---------- MATERIALS PROVIDED

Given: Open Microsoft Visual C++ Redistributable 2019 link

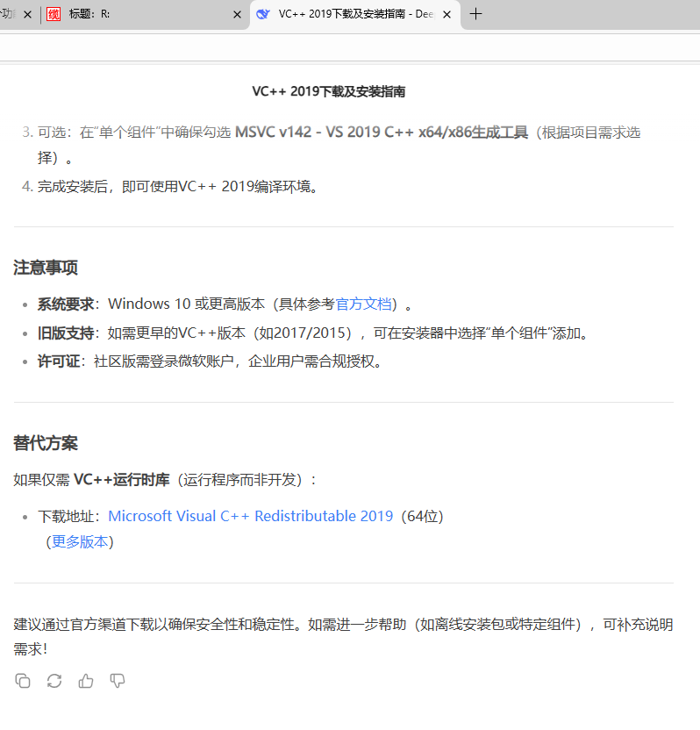Looking at the screenshot, I should coord(250,516).
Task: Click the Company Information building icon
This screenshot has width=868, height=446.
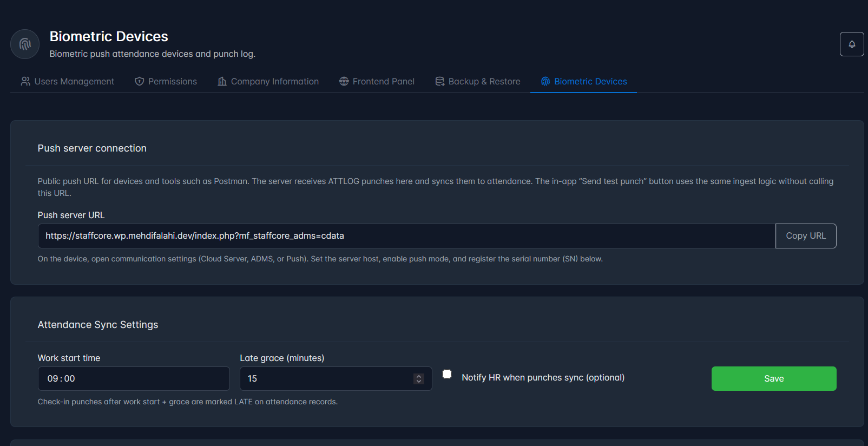Action: [222, 81]
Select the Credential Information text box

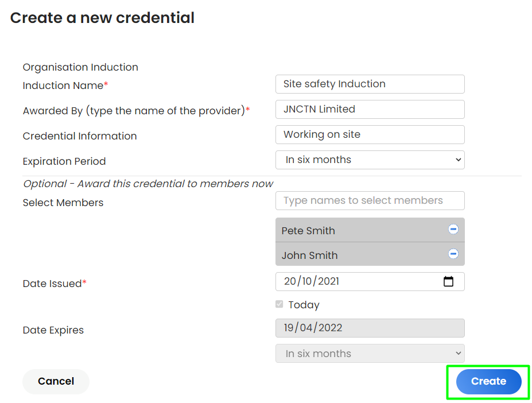pos(370,135)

--------------------

**TASK GOAL:** Please print all the entries exactly as written, but drop the pictures.

**RESULT OF THIS TASK:**
Given: Open Microsoft Visual C++ Redistributable 2019 link

Looking at the screenshot, I should coord(250,516).
Task: Click the Company Information building icon
This screenshot has width=868, height=446.
Action: [222, 81]
Select the Credential Information text box

pos(370,135)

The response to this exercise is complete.